(SwRam: t. 525; l. 182'; b. 28'4"; dph. 10'8"; a. 1 32-pdr.)
General Sumter—as often Sumter in common parlance—is known to have been the river towboat Junius Beebe, with low-pressure machinery—quite likely a vessel built at Algiers, La., in 1853. Acquired by the State of Louisiana from Charles H. Morgan's Southern Steamship Co. early in 1861, Junius Beebe was useful to the Confederate cause, in such details as diverting foreign shipping preparatory to closing Southwest Pass, operating under Stanton & Co., New Orleans, managing for the Governor, until selected by Capt. James E. Montgomery for his River Defense Fleet [see Annex II]. On 25 January 1862, in the James Martin yard at Algiers, across the Mississippi from New Orleans, Montgomery began her conversion to a cottonclad ram featuring 4-inch oak sheathing, an inch of iron over her bows and cotton bales between double pine bulkheads.
Alterations completed, General Sumter went up to Ft. Pillow, Tenn., 17 April, to be armed. On 10 May, defending the main avenue to Memphis, Montgomery's fleet of eight attacked the Federal ironclads. In this action at Plum Point Bend, 4 miles above Ft. Pillow, it was probably General Sumter under Capt. W. W. Lamb that bravely steamed up within 20 yards of Mortar Boat No. 16, whose projectiles were threatening the fort, and fired everything she had, including a rifle volley; two 32-pound shot actually pierced the iron blinds of the Union floating battery. Then General Sterling Price and General Sumter cooperated in a well executed coordinated attack, one after the other ramming USS Cincinnati at full speed so that she lost her rudder and much of her stern; Cincinnati (whom Montgomery reported as Carondelet)had to be run ashore to save her from sinking. Thus the Montgomery rams held off the Federal flotilla until the fort was successfully evacuated, 1 June, before falling back on Memphis to refuel.
Quickly following up capture of Ft. Pillow, Flag Officer Charles H. Davis, USN, appeared off Memphis in force on 6 June. Montgomery, cornered, without coal enough to retreat to Vicksburg yet unwilling to scuttle his fleet, fought it out desperately in the Battle of Memphis: General Sumter rammed and seriously damaged USS Queen of the West but eventually most of the Confederate vessels were destroyed or bowed to the inevitable.
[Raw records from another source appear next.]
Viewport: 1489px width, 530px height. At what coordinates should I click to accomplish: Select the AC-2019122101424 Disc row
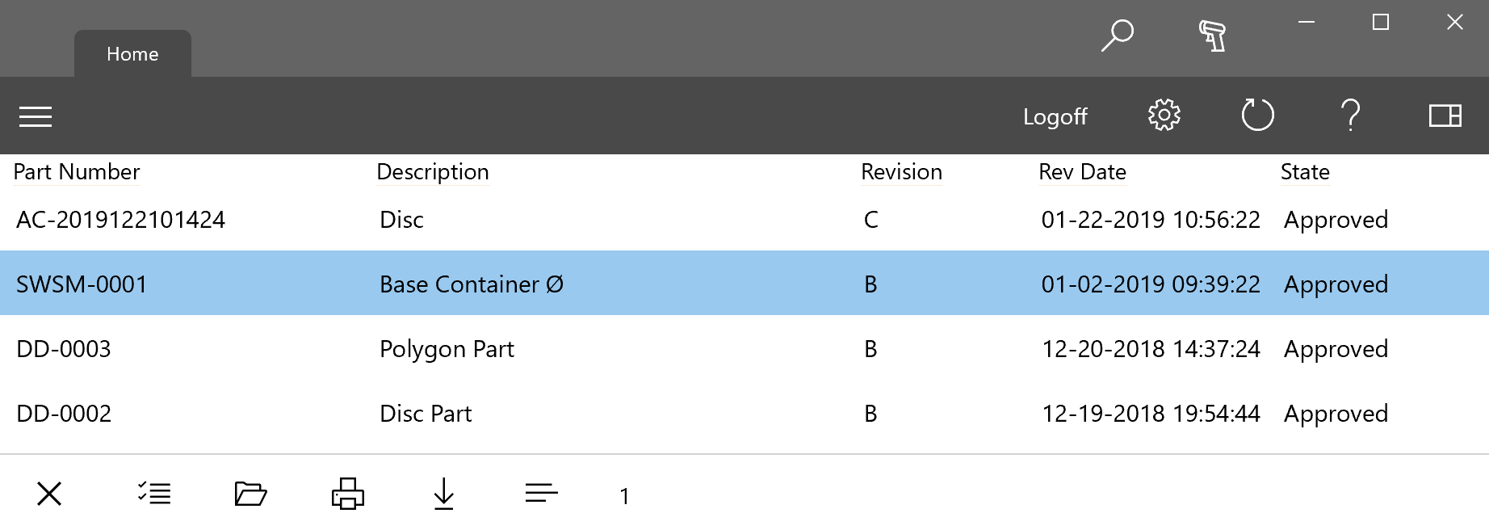(x=745, y=219)
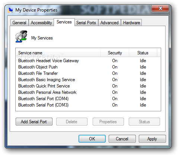
Task: Sort by the Service name column header
Action: click(x=58, y=53)

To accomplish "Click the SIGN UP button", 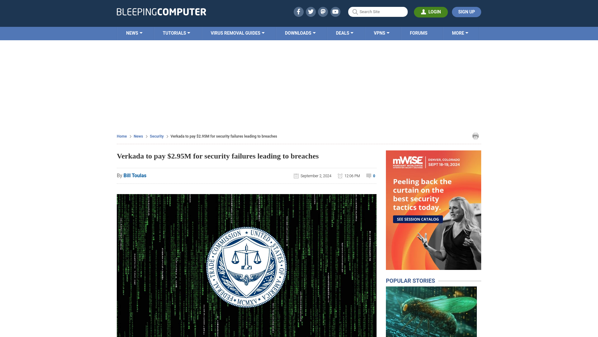I will [x=466, y=12].
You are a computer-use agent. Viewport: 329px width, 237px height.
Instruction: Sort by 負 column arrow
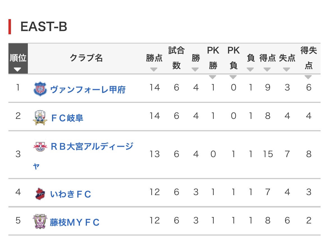(x=250, y=69)
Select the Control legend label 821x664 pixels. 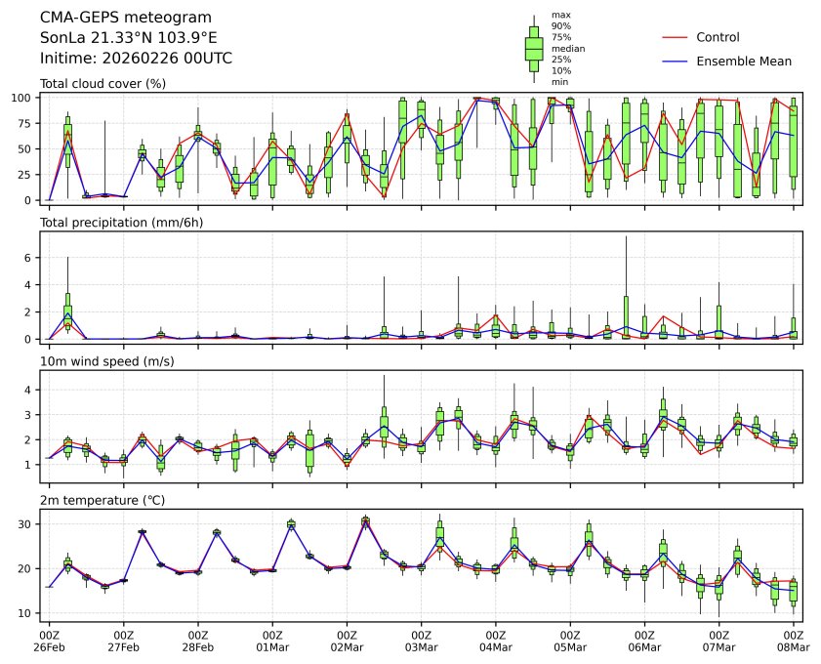coord(718,37)
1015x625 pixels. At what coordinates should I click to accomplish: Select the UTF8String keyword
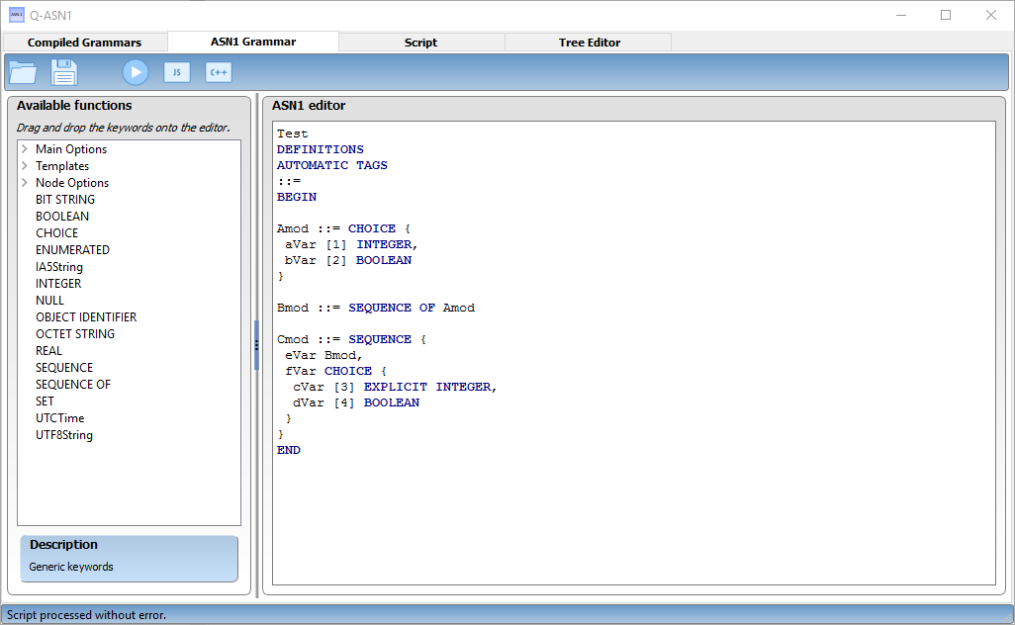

General Sumter did not sink; badly shot up, she ran up on the Arkansas shore, was captured and became, briefly, USS Sumter. in August she grounded again, downriver off Bayou Sara, La., and was abandoned except for spare-part raids on her machinery by the rest of the squadron at periods of low water; before the local populace completed stripping her, Confederate authorities succeeded in setting fire to the hulk.
The passenger steamer General Sumter, also commonly abbreviated to Sumter, is reputed to have been under more or less direct Confederate Army control as a transport in the upper Florida Lakes-Ocklawaha River area but specific details of her service are lacking today. To avoid confusion in the roster of Sumters, already too frequently misidentified over the past century, this Sumter cannot well be omitted here, especially since she became a notable ship from the time of her capture by USS Columbine in Big (Great) Lake George, Fla., 23 March 1864. Sumter's Capt. W. W. Tumblin, after his surrender, piloted Columbine and, together with the Sumter as a prize and armed with a howitzer, searched out and captured the Confederate steamer Hattie Brock in the difficult inland waters of Florida.